The charities were among 74 groups that competed for donations from the public and for $250,000 more in grants from the Skoll Foundation, which sponsored the “JobRaising” challenge along with the Huffington Post and Crowdrise.
The challenge is the latest stab by a foundation at using grant money to inspire ordinary Americans to give online.
In 2009, the Case and W.K. Kellogg foundations put up $225,000 through America’s Giving Challenge, which raised $1.9-million from 82,000 people.
The JobRaising challenge brought in nearly 4,000 donations from the public, 82 percent of which were less than $100. The winning charity, JVS Los Angeles, which runs 18 training and counseling centers in Southern California, received $254,100, followed by Venture for America, which brought in $253,205.
JVS will also get $150,000 from Skoll, while the second- and third-place winners will receive smaller prizes.
Neither of the top groups had much previous experience in mobilizing people to give money online through a competition.
Randy Lapin, chief philanthropy officer at JVS, said JobRaising challenge provided a fresh way to inspire supporters to give and encourage them to ask people they know to give.
“You can only do so many chicken dinners,” he said.
His group’s pitch to its supporters was simple: Your $10 can help JVS win $150,000, the top prize from the Skoll Foundation.
Although such online fundraising is often thought of as a way to attract young donors, JVS’s first gift through the competition came from a board member in his early 80s, Mr.

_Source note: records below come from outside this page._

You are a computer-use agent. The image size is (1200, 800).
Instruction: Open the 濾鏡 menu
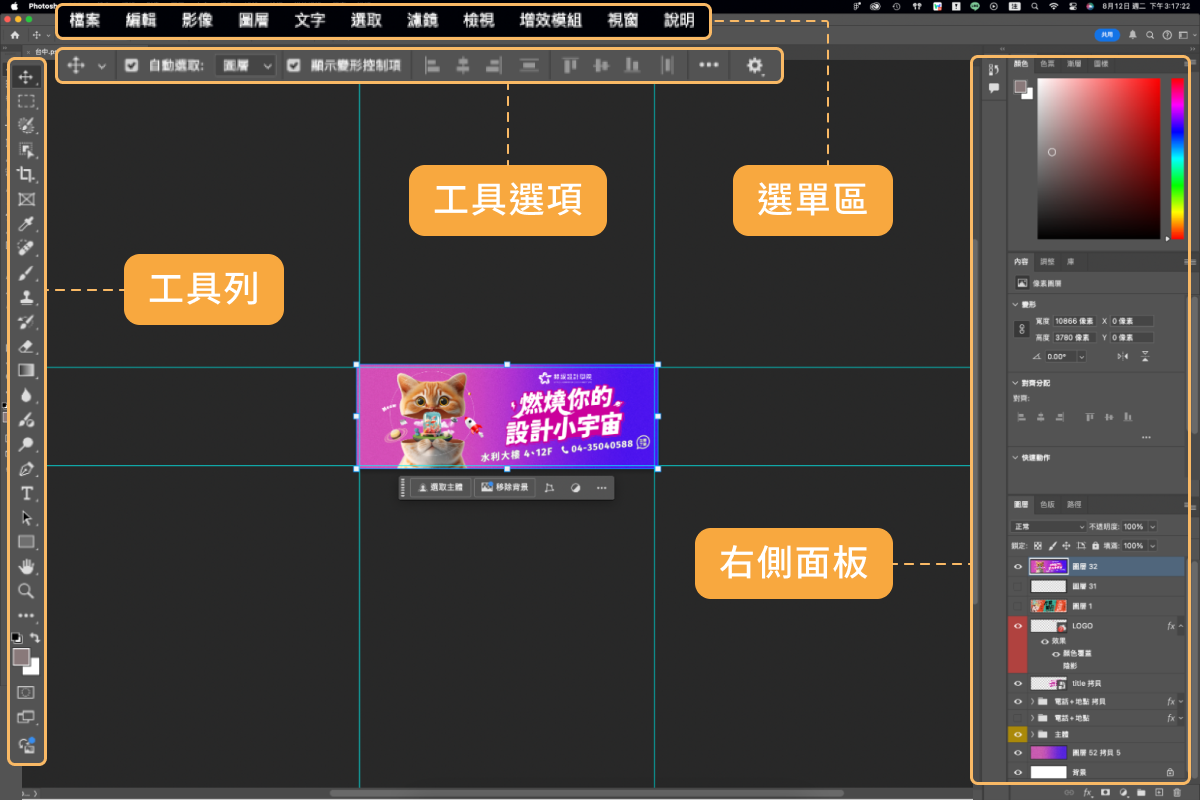407,20
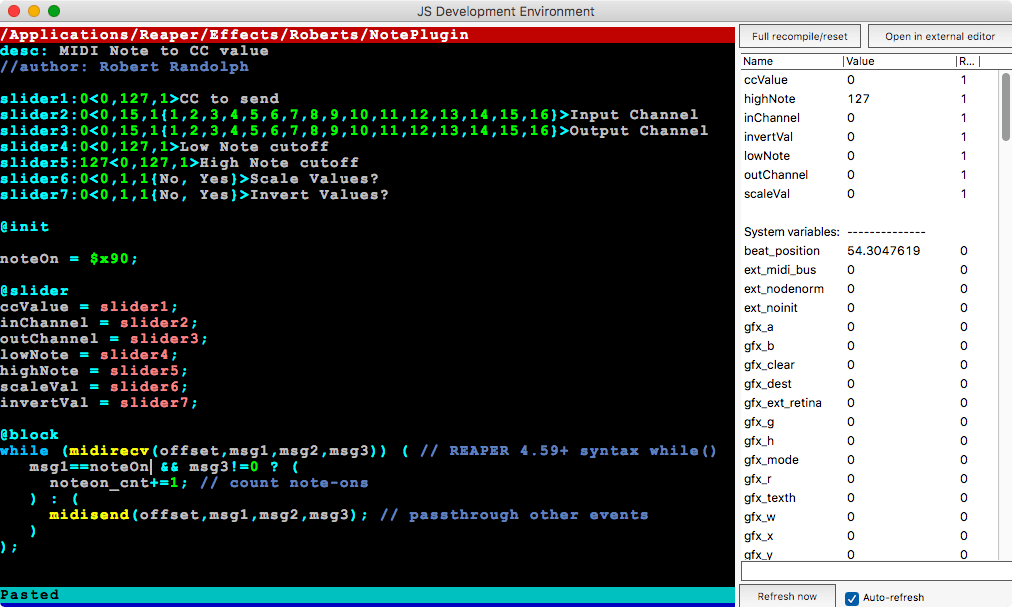1012x607 pixels.
Task: Sort variables by the Name column header
Action: (x=758, y=60)
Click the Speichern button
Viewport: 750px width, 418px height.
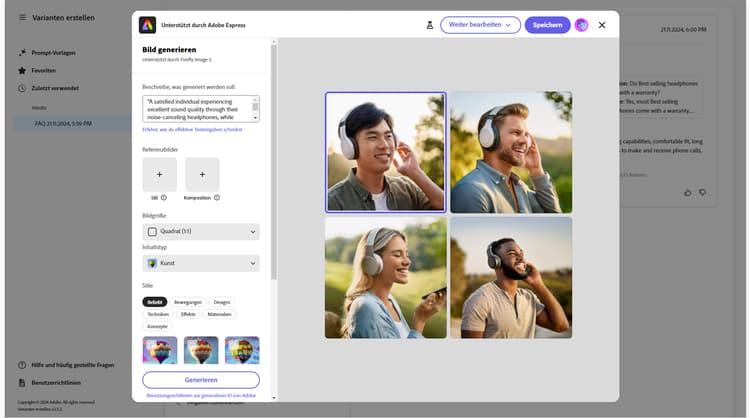(547, 25)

Lapin said.
A Timely Mission
While JVS has 250 full-time staff members and a $16-million budget, the second-place group, Venture for America, employs just nine people and has a budget this year of $1.3-million.
Andrew Yang, the charity’s founder, said he believes the group was able to attract so many gifts—most of them from first-time donors recruited by a dedicated group of supporters—in part because of the timeliness of its mission.

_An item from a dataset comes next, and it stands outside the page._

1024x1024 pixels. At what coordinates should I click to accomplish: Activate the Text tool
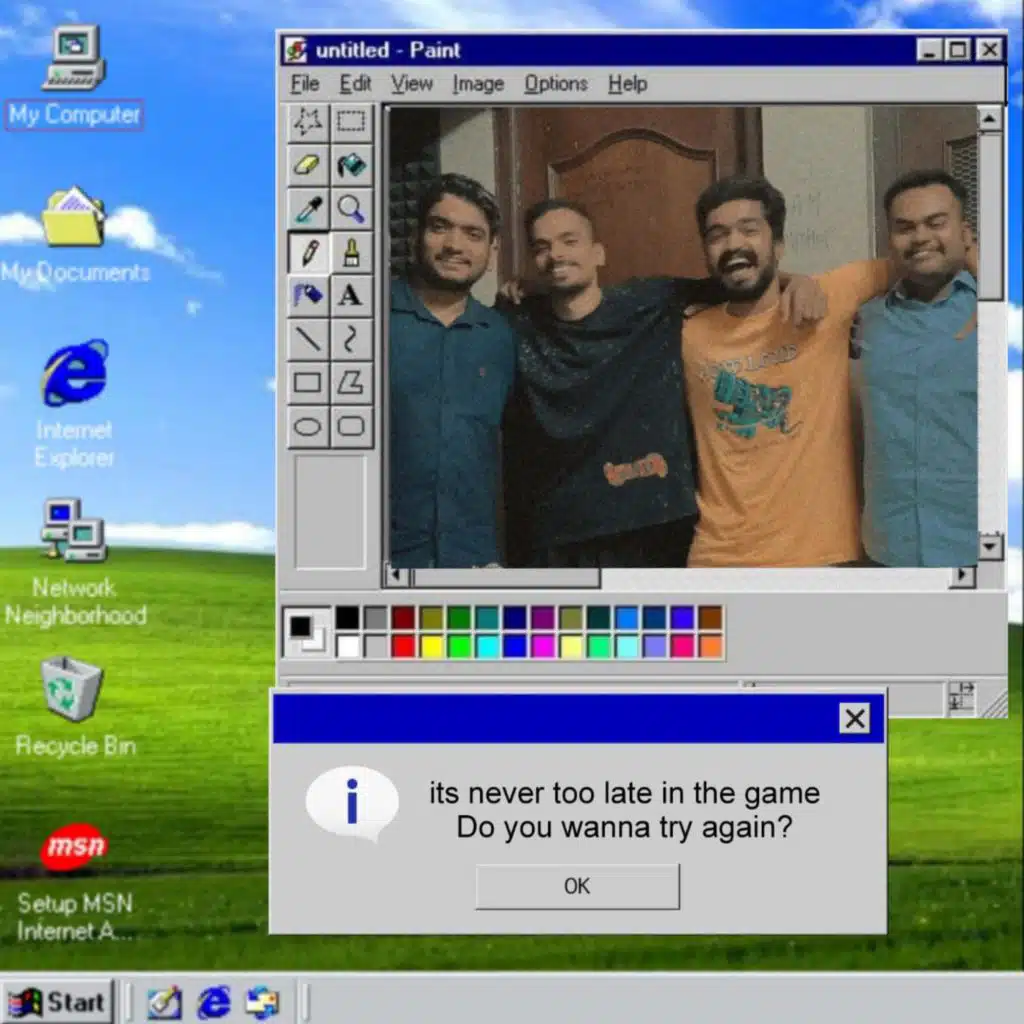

Started in 2010, the nonprofit operates a little like Teach for America but for start-up businesses, placing top college graduates in two-year posts with new and growing companies across the United States.
Like Mr. Lapin, Mr. Yang said the prizes from Skoll helped unlock gifts from the public.
Said Mr. Yang, “If you tell a donor that if they donate through this mechanism, there is a very good chance that their money will be essentially doubled, that’s very compelling.”